The present print is one from a series of six large woodcuts, together known as ‘The Large Power of Women’, all of which are very rare and considered a high-point of Leyden's graphic oeuvre. The series cannot be dated with certainty, but it is generally agreed that they were created during the first half of the 1510s, as they borrow elements from Lucas’s engraved Joseph series of 1512 and seem to anticipate elements of his engravings of 1513-14.
The woodblocks may have been cut by Lucas himself, and while the six prints do not appear to have been published together, they clearly form a series unified by theme, format, style, and mood. The theme is the power of women over men - in biblical texts, history and mythology - a subject that recurs in many of the artist's works, both in painting and print.
The power of women must have been an established topic of literary and artistic discourse as well as of popular culture in Northern Europe at the time. In his Chronique de Metz Philippe de Vigneulles (1471-1522) describes a parade held in Metz in 1511 in which the very same six subjects selected by Lucas for his set of woodcuts were represented by floats. Since the middle of the 15th century, a number of German printmakers had produced variations on the theme, beginning with the Master ES, the Master of the Housebook and the Master MZ, and continuing in the first half of the 16th century with Baldung, Cranach and Burgkmair. The woodcuts of the latter three, in particular, seem to have provided the main inspiration for the Dutch artist, as did in a more formal way Dürer's large woodcut series of the Apocalypse and the Passion of Christ.

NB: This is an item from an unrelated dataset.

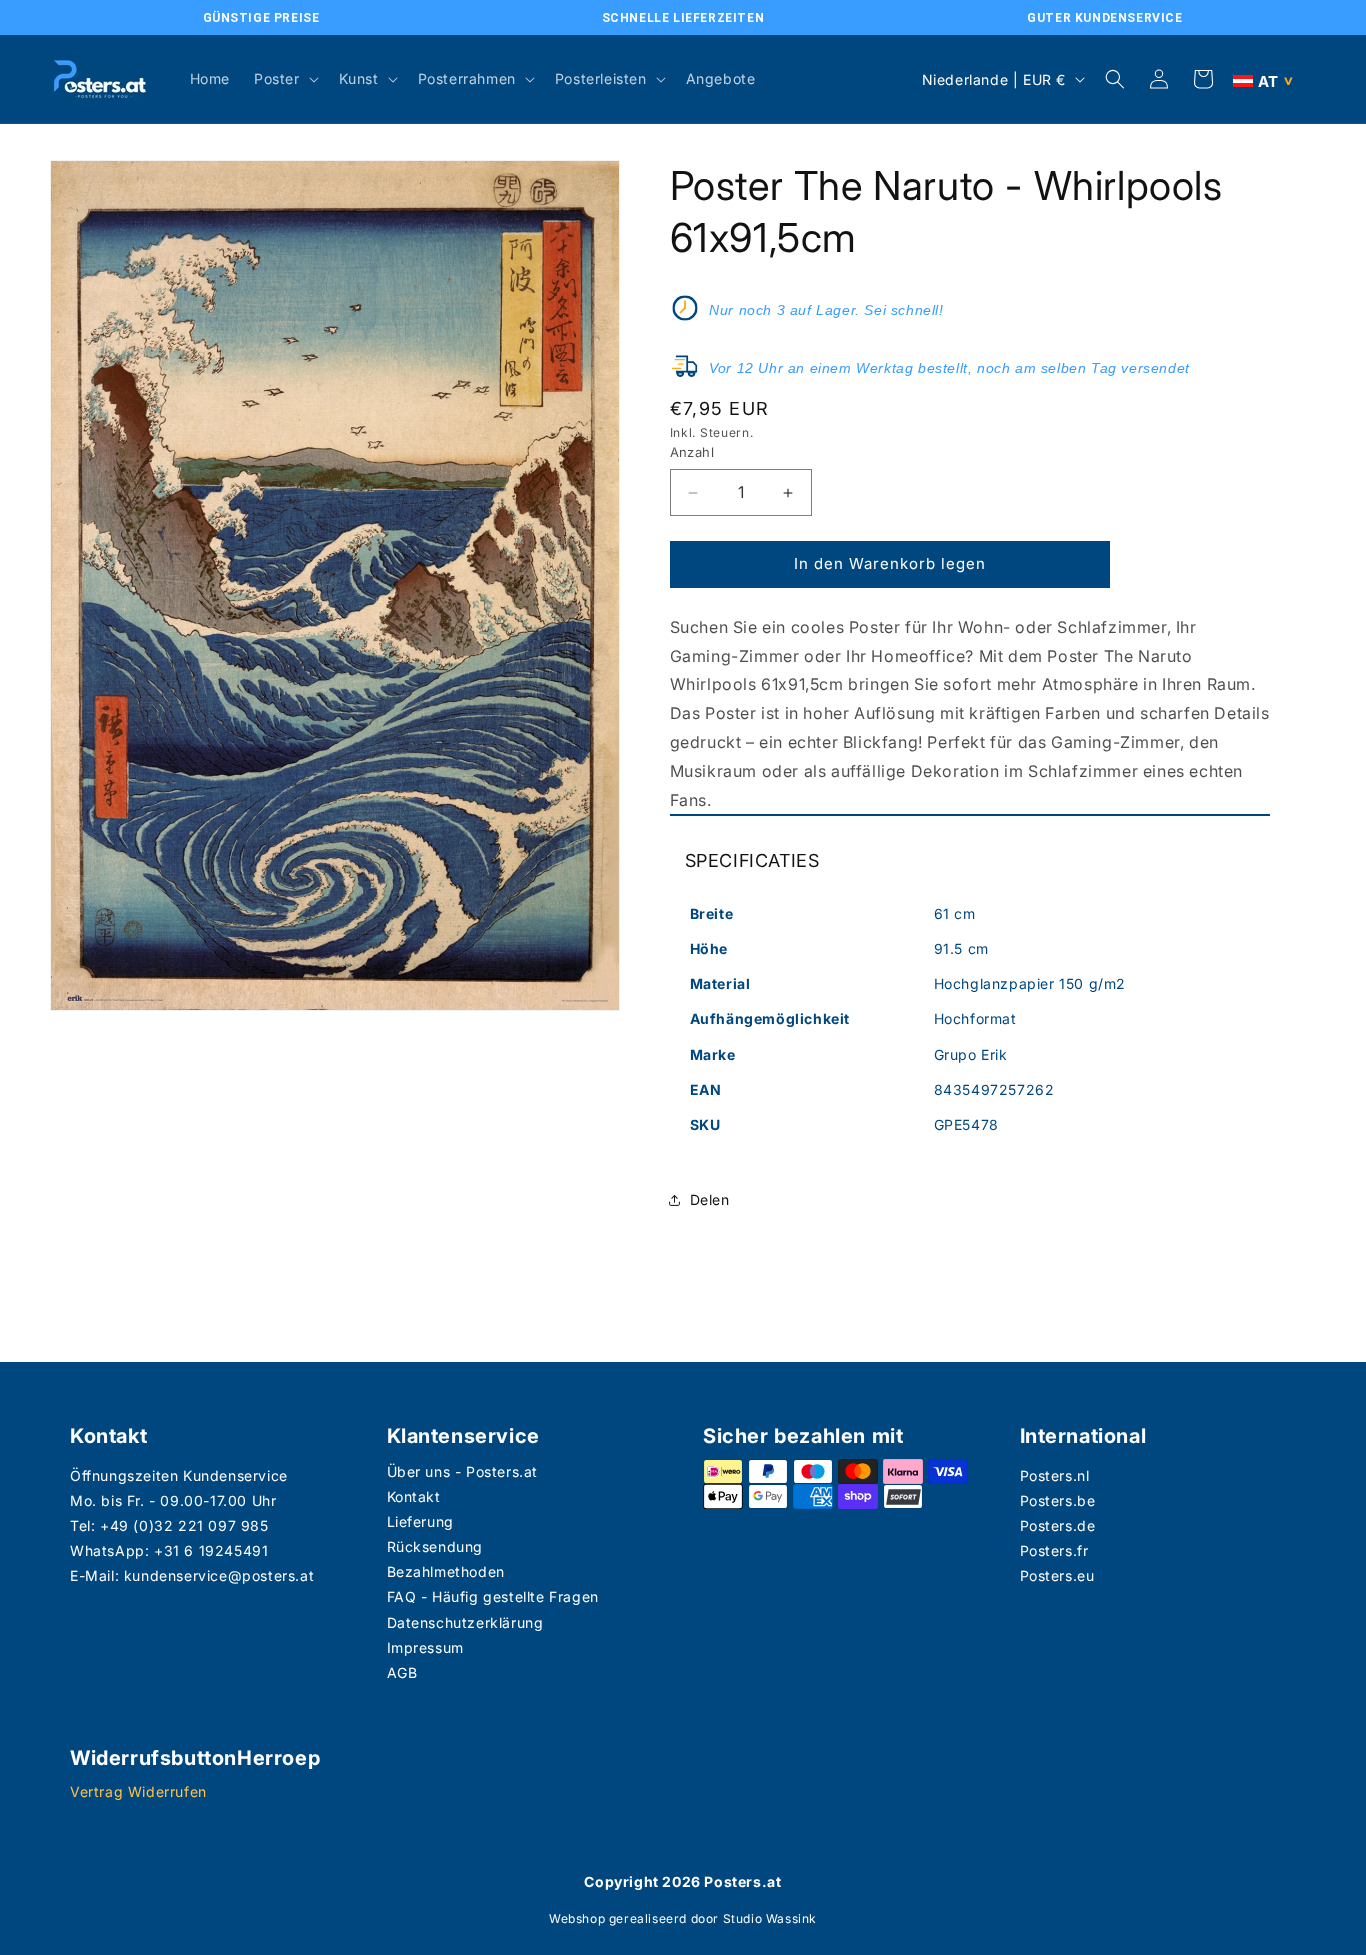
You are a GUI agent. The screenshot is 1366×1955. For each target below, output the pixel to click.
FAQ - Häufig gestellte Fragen (493, 1596)
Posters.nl (1055, 1475)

Lucas’s depiction of these scenes is however quite distinctive from the preceding examples: the atmosphere pervading the scenes is quiet and pensive, sober yet with a ‘hint of corruption’, suffused with an air of cold cynicism. The figures, almost devoid of emotion, take on theatrical poses with an ‘immediate expressive effect as a tableau vivant’.
The present print of the Mouth of the Truth was erroneously understood by Bartsch to represent King Solomon and the Queen of Sheba. The print in fact depicts the tale of the wife of the Roman Emperor, who rightly suspected her of adultery. Asked to declare her innocence with her hand in the mouth of the statue, which would bite her fingers off if she lied, the Emperor's wife instructed her lover to dress as a fool and to embrace her as she approached the statue. She then professed before the statue that she had only been embraced by her husband and the fool, which was a deception, but not a lie.
The present, strictly contemporary impression bears a Jug watermark (Hollstein 3), dated circa 1514-15.
E. S. Jacobowitz, S. L. Stepanek, The Prints of Lucas van Leyden and his Contemporaries, Washington, D.C., 1983, p. 102-123.